What to do – Quote exactly and only this range of lines in the data below: the line that holds "Where should I click to: Open Customize" to the line that holds "Task: Click the Print icon in toolbar", both included.

Stored items from a collection
______________________________

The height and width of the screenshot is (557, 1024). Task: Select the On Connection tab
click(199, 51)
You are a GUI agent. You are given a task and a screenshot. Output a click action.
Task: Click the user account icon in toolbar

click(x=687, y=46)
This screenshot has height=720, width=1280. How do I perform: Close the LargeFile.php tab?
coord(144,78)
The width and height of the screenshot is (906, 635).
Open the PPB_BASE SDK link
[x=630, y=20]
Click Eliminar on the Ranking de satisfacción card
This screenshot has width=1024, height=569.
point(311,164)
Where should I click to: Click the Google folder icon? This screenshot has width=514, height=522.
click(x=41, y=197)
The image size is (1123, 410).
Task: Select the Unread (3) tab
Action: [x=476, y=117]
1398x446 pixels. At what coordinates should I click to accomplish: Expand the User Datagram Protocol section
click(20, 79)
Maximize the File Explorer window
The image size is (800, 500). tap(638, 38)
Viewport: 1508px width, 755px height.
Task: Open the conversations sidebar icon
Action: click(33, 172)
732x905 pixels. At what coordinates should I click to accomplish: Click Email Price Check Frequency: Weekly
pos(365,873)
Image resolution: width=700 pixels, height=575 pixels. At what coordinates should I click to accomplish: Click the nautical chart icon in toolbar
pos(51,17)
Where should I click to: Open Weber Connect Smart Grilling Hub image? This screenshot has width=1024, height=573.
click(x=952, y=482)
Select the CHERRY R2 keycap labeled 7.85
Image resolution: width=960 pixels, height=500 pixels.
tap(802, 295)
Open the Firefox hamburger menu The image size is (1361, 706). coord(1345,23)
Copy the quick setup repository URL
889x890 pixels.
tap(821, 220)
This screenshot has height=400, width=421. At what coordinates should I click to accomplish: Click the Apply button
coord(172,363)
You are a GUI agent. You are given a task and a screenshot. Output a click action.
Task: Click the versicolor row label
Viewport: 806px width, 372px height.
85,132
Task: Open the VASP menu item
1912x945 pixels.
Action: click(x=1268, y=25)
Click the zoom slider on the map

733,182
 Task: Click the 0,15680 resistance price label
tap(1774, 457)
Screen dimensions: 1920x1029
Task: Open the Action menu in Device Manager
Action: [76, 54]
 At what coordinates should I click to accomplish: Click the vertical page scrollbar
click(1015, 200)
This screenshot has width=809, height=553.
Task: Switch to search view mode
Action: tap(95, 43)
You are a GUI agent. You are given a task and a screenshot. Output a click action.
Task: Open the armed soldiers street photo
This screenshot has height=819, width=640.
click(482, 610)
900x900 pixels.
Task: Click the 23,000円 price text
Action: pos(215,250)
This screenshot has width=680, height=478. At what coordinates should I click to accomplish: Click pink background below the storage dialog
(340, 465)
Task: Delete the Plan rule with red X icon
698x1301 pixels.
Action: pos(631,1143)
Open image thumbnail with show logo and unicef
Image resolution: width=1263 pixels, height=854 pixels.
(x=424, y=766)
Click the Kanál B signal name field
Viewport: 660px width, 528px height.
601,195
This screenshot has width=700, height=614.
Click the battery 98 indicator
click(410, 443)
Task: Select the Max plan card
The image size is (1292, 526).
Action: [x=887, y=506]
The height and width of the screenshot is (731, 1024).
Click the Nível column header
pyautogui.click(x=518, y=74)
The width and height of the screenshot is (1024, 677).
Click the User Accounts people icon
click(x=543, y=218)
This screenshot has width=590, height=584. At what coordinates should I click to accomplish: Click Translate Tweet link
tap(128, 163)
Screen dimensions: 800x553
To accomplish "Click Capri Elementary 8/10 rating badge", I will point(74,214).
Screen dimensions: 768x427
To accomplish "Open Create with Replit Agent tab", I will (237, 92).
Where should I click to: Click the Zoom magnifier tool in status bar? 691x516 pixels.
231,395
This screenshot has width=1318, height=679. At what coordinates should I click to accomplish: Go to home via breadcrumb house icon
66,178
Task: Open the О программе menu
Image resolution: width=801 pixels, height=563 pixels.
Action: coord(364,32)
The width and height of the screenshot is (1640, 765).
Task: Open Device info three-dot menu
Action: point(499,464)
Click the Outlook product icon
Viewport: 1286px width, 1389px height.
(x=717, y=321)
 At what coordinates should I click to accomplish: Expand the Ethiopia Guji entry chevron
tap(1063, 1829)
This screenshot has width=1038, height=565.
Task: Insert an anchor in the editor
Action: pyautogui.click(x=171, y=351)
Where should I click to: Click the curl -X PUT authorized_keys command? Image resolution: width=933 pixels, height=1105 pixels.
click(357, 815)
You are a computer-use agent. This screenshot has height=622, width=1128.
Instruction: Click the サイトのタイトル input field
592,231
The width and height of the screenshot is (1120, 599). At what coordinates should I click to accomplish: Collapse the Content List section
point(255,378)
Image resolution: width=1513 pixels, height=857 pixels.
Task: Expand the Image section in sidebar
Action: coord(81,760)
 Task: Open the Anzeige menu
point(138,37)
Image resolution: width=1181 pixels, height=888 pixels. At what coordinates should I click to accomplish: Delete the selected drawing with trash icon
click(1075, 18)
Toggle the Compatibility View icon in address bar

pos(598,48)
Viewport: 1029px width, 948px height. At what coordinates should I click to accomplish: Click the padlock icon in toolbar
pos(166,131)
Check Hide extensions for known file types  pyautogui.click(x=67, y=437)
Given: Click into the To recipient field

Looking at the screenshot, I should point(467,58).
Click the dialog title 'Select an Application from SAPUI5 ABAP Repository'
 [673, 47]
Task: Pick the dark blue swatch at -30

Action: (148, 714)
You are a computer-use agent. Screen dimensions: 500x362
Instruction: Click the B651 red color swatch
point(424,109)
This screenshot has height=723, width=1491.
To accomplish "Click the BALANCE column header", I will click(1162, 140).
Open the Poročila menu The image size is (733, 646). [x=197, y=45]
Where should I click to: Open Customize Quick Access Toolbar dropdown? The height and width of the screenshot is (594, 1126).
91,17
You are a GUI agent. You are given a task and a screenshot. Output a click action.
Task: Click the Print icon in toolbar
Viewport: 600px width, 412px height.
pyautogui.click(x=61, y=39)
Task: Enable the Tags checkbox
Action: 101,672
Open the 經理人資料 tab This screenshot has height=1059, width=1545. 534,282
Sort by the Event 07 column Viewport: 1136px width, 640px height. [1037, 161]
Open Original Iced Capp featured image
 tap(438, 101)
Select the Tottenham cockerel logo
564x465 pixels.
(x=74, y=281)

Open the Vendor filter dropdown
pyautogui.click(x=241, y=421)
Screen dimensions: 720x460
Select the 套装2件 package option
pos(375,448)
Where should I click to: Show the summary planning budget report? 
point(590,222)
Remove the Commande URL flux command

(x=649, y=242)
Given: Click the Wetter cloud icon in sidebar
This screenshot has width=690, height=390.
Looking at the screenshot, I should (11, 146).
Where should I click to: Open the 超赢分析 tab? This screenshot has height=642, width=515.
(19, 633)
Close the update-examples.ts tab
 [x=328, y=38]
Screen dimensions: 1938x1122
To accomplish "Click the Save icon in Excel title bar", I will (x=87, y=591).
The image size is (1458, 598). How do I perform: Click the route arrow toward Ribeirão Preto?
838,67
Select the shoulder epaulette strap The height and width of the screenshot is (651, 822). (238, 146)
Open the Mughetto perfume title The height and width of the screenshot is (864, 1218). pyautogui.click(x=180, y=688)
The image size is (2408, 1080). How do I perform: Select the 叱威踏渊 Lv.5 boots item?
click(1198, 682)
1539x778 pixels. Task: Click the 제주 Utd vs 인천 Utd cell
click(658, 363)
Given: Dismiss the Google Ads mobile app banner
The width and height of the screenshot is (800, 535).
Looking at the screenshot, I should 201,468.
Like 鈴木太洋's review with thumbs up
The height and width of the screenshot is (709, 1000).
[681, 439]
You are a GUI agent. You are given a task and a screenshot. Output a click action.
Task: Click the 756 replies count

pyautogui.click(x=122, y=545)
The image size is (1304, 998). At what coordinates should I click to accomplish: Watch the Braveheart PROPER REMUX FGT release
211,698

______________________________

The answer –
Where should I click to: Open Customize Quick Access Toolbar dropdown? The height and width of the screenshot is (594, 1126).
91,17
You are a GUI agent. You are given a task and a screenshot. Output a click action.
Task: Click the Print icon in toolbar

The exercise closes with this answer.